Saudi Arabia now pumps 9.5 million barrels of oil daily, with the capacity to produce 11 million barrels a day. The country has pledged to increase daily production to 12.5 million barrels by 2009, and the nation's oil minister said last month the level of 12.5 million to 15 million barrels daily could be sustained for up to 50 years.

High oil prices benefit the Saudi economy in the short run, but al-Jubeir said his nation wants a stable price that won't hurt consumers so much that they reduce their energy demands.

The problem for both the Saudis and the United States is what happens after the oil is pumped.

"If we send more oil to the United States and you can't refine it, it's not going to become gasoline," al-Jubeir said. The United States has not built a refinery since the 1970s, and other markets have similarly outmoded or limited refining capacity. Environmental concerns and local opposition make it unlikely new U.S. refineries can be built quickly, even with the current gas price crunch.

Saudi Arabia has partly stepped into the breach, with new refineries being built inside the kingdom as well as in China and soon in India, al-Jubeir said.

The country has also invested in gasoline stations, part of a strategy of "going downstream" from oil production to distribution, al-Jubeir said.

"We continue to do it, and we have one of the largest refining and distribution systems in the world," he said.

Ordinary Saudis remain deeply distrustful of the United States in the aftermath of the Iraq invasion and revelations about mistreatment of Muslim prisoners at the Abu Ghraib prison in Iraq and a range of complaints about conditions at the U.S. military prison at Guantanamo Bay, Cuba, al-Jubeir said.

"Why do they hate you?

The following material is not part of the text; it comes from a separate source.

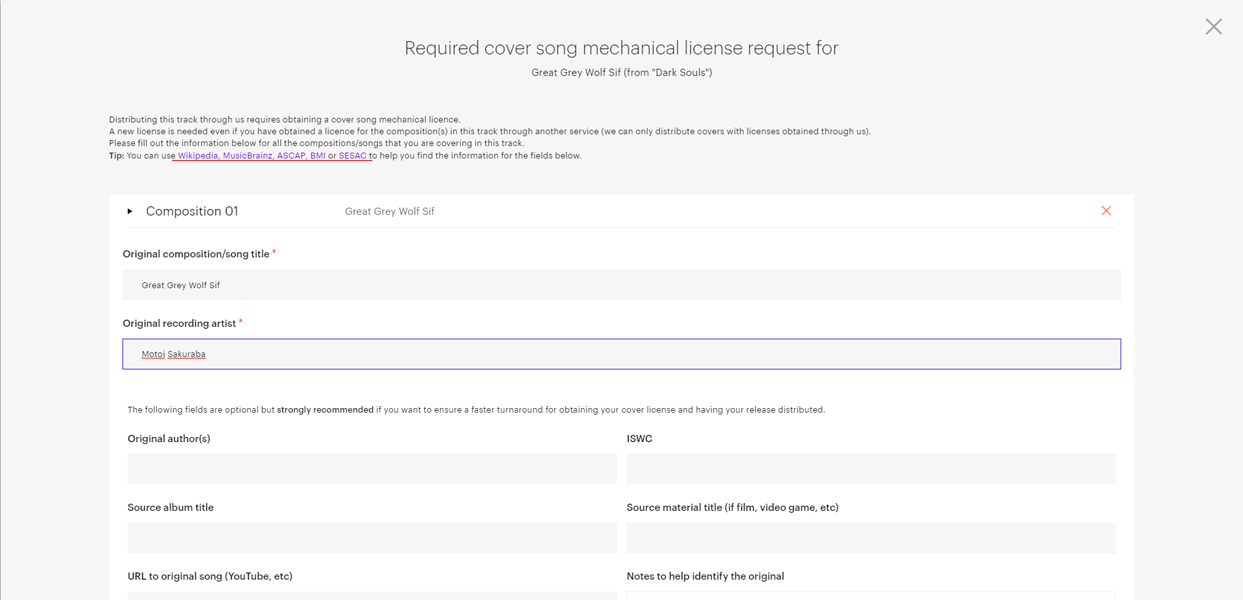Click the Source album title field
The width and height of the screenshot is (1243, 600).
point(371,537)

They don't hate you, they just don't like your policies."

Al-Jubeir said the Saudi regime takes no umbrage at U.S. efforts to spread democracy in the Middle East. President Bush and Secretary of State Condoleezza Rice have made democratic expansion a centerpiece of Bush's second term foreign policy.

"We believe that the idea of spreading freedom and democracy is a noble one," but change must come on terms each country can accept, al-Jubeir said.